Probably the most familiar tradition associated with a Friday Observance is to abstain from meat.

Sadly in keeping with our consumer culture, many Episcopal churches are silent on this topic (even though it has long been part of our tradition). As a community in the catholic tradition of Anglicanism, St. Timothy’s frequently encourages and references this practice as part of an over-all attitude of applying our faith to daily life. But, one may ask, what does it mean—in practical terms—to keep a Friday Observance?

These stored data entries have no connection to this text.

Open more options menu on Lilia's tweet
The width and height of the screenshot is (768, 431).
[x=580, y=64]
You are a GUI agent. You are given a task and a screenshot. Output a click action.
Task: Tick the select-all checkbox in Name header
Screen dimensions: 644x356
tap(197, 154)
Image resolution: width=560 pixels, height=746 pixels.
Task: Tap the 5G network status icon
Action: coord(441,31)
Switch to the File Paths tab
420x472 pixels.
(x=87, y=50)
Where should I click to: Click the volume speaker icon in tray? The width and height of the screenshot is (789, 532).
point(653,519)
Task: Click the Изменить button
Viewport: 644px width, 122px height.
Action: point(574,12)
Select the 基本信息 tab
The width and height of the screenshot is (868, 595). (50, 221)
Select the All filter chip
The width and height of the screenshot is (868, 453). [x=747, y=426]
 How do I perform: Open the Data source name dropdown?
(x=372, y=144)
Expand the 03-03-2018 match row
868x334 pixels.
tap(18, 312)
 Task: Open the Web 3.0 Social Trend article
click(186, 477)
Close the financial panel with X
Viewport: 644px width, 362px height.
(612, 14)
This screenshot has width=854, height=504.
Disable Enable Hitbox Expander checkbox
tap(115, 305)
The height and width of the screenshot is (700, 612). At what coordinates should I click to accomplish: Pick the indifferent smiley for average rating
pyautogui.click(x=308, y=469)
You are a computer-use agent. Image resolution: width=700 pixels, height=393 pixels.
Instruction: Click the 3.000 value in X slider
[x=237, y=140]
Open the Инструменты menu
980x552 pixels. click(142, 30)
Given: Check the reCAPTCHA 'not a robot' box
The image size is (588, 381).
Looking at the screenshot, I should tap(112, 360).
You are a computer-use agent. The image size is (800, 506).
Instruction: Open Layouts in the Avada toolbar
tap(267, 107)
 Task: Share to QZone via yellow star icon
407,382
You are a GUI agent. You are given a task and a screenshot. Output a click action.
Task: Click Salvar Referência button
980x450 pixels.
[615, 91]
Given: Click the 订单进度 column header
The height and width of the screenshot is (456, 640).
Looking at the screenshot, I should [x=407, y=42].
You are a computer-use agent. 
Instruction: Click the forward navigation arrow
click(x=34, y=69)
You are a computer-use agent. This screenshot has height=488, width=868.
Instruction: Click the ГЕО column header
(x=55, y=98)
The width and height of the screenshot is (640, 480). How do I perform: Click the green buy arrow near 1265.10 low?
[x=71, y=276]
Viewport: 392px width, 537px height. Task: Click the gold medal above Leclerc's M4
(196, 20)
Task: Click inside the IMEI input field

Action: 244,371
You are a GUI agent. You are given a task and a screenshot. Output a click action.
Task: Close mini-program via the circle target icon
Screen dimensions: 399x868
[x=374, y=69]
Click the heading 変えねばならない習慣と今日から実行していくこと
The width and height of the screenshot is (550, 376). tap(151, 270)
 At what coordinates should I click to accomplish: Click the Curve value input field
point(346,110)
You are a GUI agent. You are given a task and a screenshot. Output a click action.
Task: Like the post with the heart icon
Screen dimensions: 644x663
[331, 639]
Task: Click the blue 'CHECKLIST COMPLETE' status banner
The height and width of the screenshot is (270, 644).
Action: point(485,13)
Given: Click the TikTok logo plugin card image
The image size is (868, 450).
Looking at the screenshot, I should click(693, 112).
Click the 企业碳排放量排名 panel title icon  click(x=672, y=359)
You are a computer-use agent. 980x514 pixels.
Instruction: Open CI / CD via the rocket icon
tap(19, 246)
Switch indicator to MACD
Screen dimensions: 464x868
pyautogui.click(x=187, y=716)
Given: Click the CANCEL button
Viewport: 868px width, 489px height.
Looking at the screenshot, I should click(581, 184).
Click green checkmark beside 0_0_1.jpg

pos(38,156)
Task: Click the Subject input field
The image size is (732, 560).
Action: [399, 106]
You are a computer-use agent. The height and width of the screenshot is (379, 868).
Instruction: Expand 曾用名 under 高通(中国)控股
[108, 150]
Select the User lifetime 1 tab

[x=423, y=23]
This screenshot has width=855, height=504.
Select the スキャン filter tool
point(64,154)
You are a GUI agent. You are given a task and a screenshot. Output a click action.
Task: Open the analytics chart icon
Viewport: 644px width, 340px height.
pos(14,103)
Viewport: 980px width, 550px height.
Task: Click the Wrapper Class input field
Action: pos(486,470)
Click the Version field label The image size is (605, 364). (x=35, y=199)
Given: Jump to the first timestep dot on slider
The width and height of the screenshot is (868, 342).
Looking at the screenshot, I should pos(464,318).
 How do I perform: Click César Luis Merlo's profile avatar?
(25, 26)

Perhaps it might be best to begin with what it does not mean:
  • We are not buying God’s love for us by doing spiritual “extra credit.”
  • A Friday Observance is not a form of spiritual anorexia or showmanship
  • The Crucifixion is not, in itself, what we mourn on Fridays: we mourn the sins that made the crucifixion necessary.
  • We don’t feel bad about sin on Fridays so that we can cut ourselves slack at other times.
Instead, a Friday Observance is a positive choice for bringing to mind God’s love for us in Christ, and his complete identification with us through his suffering and death. Each Friday (outside of Feasts) is an opportunity to contemplate this truth, and to give thanks for it.

Being mindful of this helps us learn to live more consciously in the radiant light of the Cross—always for us a sign of God’s victory over sin and death. It also helps us to reject the deceptions of our passions, which seek to convince us that by heeding them we will be able to avoid the reality of our mortality and vulnerability. A Friday Observance is just one more way we learn to live whole and integrated spiritual lives before God and with our neighbor.

How to do it…

Though the Prayer Book tells us of the importance of a Friday Observance, it does not give detailed direction about how to keep it. This is, in itself, a window into the mindset of Anglicanism. Ours is not supposed to be a legalistic form of Christianity. It is meant always to preserve the balance between sacred tradition arising from the ancient Apostolic Church and the liberty of Christians who follow Jesus as Lord and Master today.

The Prayer Book’s language does, however, give us some key points to consider when developing our own Friday Observance practices. It speaks of “special acts of discipline” and of “self-denial.”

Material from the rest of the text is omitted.